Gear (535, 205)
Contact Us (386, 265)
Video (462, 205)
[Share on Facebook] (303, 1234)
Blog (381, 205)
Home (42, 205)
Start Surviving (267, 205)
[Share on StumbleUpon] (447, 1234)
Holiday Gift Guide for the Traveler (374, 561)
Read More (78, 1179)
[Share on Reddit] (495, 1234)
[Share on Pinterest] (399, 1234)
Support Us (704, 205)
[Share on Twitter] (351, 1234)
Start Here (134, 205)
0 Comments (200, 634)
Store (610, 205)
-*-*-
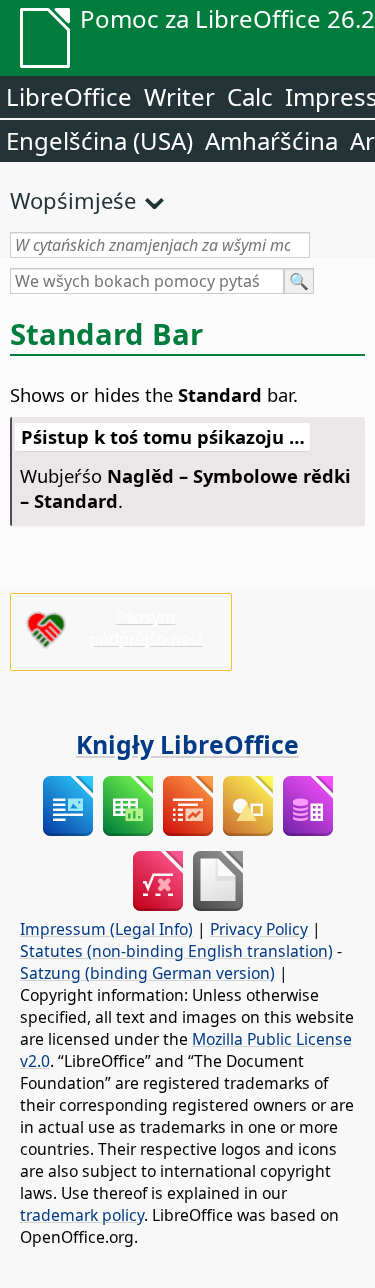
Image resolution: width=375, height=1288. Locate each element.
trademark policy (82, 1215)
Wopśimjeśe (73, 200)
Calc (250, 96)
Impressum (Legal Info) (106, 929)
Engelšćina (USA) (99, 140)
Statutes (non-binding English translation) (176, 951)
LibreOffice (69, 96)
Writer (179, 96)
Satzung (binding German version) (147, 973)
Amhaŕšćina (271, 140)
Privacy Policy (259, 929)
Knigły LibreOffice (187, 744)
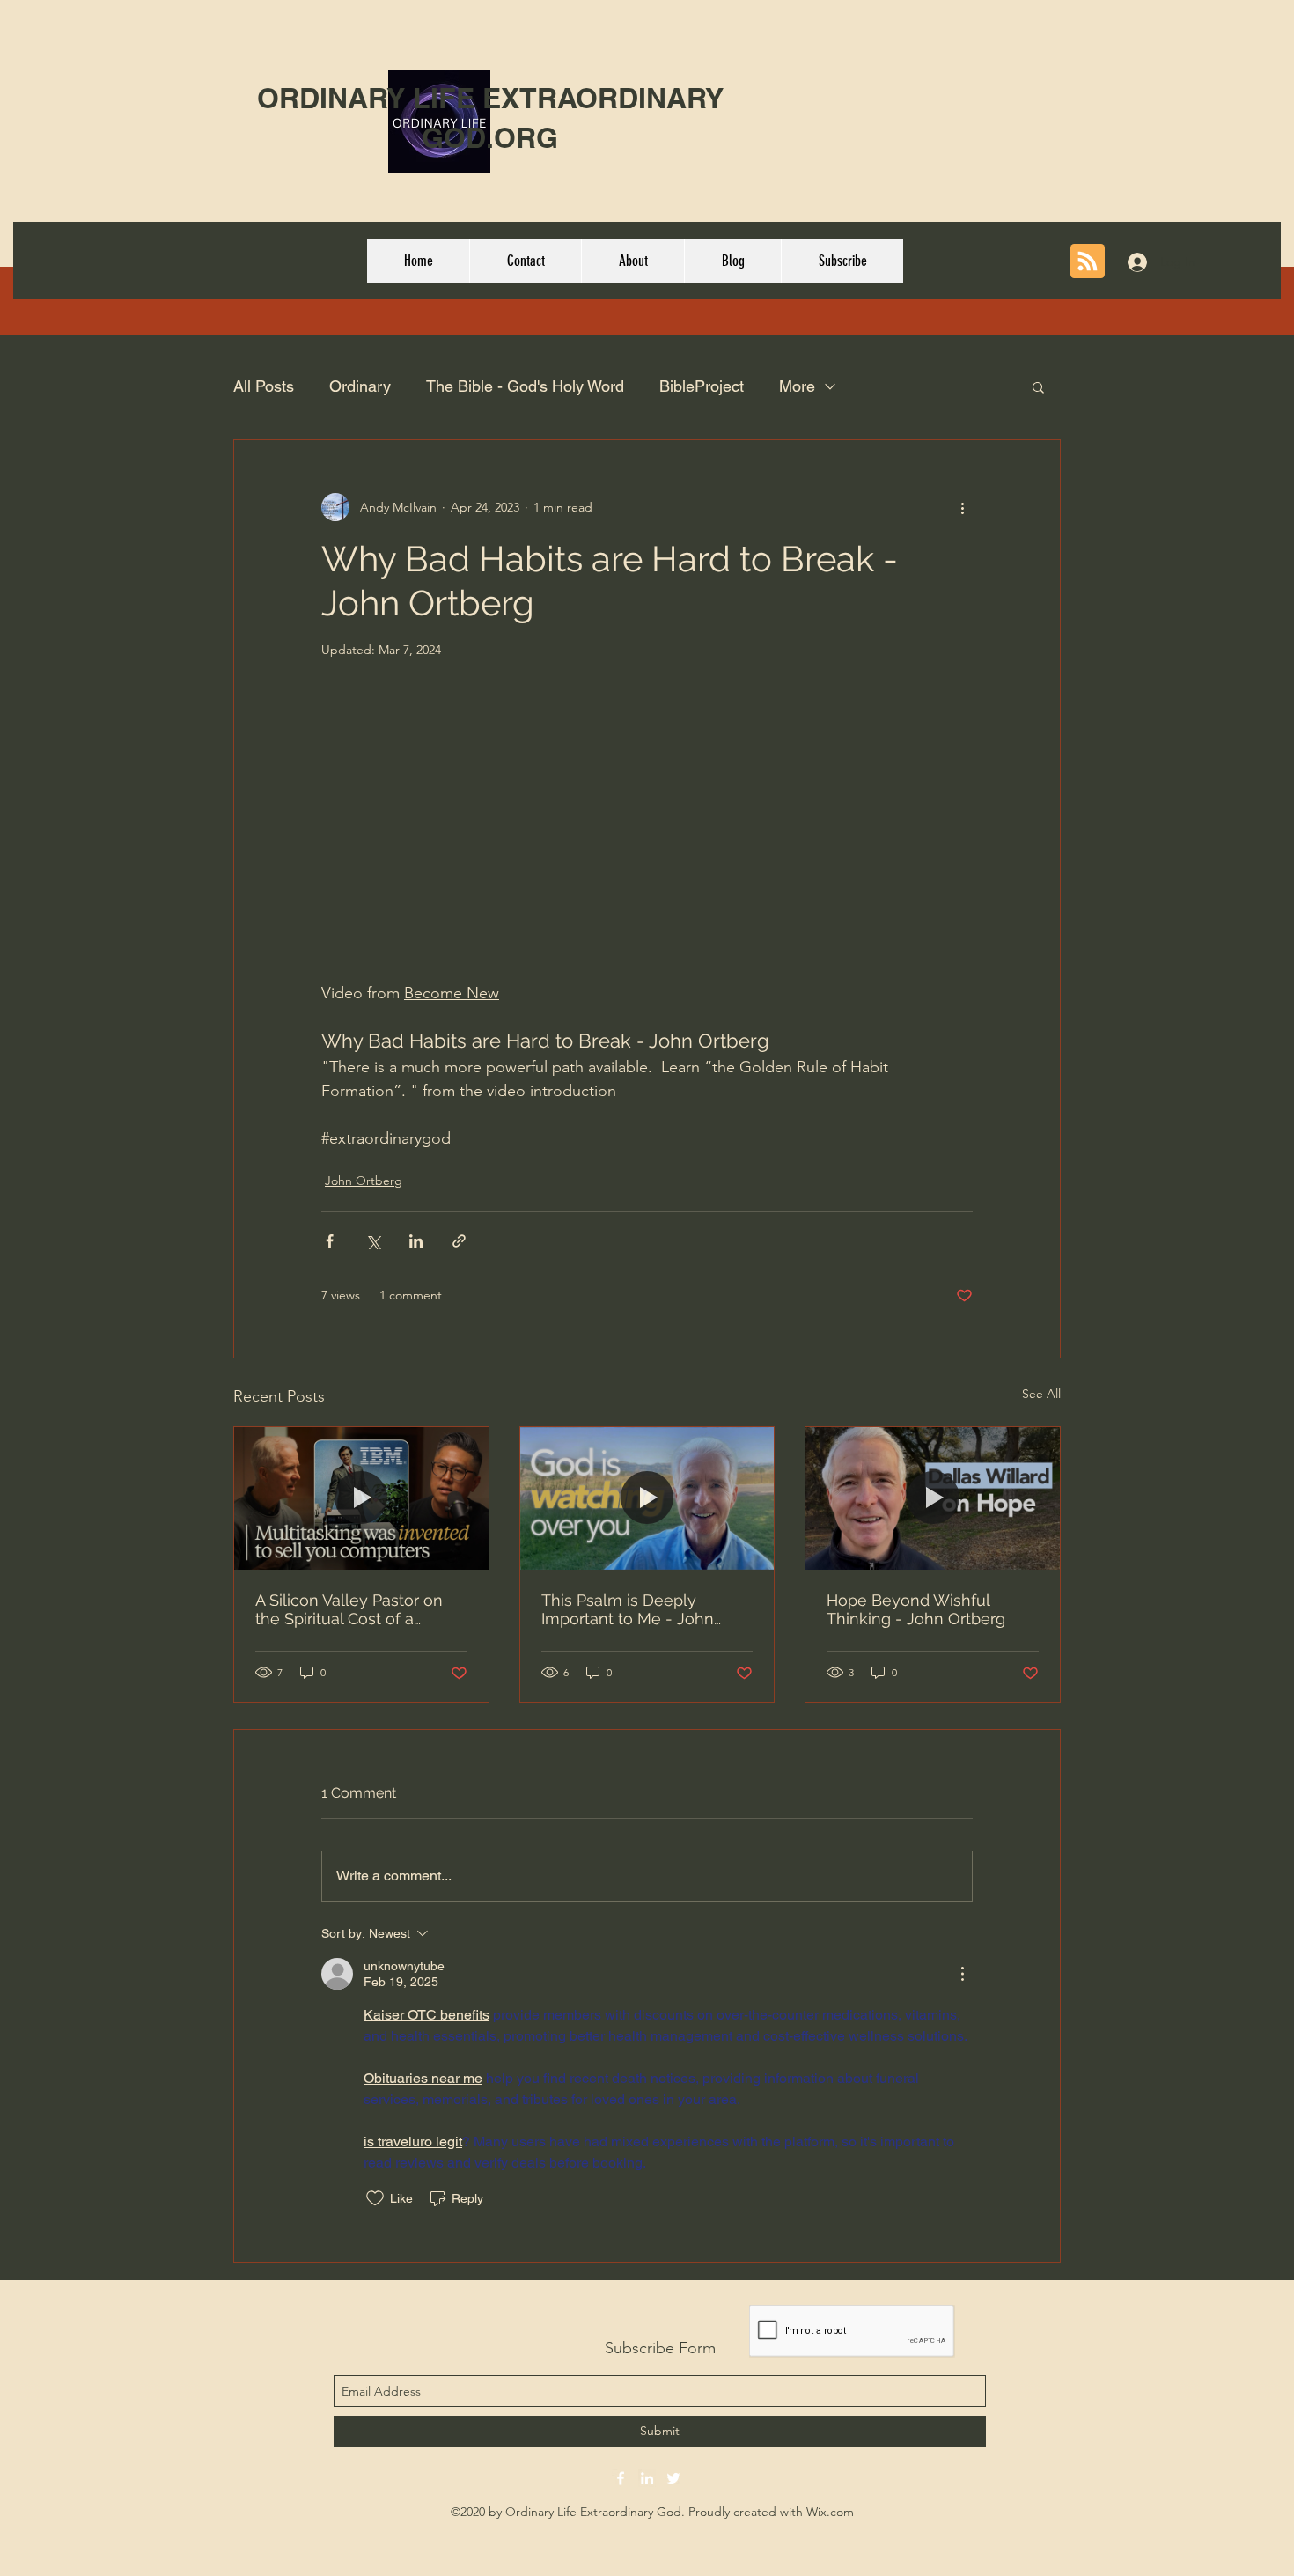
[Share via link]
-*-*-
■ **EXERCISE INSTRUCTIONS**
Restate word for word only the lines above from the line containing "Contact Us (386, 265)" to the line containing "Store (610, 205)", both of them included.

■ **ANSWER TO THIS TASK**
Contact Us (386, 265)
Video (462, 205)
[Share on Facebook] (303, 1234)
Blog (381, 205)
Home (42, 205)
Start Surviving (267, 205)
[Share on StumbleUpon] (447, 1234)
Holiday Gift Guide for the Traveler (374, 561)
Read More (78, 1179)
[Share on Reddit] (495, 1234)
[Share on Pinterest] (399, 1234)
Support Us (704, 205)
[Share on Twitter] (351, 1234)
Start Here (134, 205)
0 Comments (200, 634)
Store (610, 205)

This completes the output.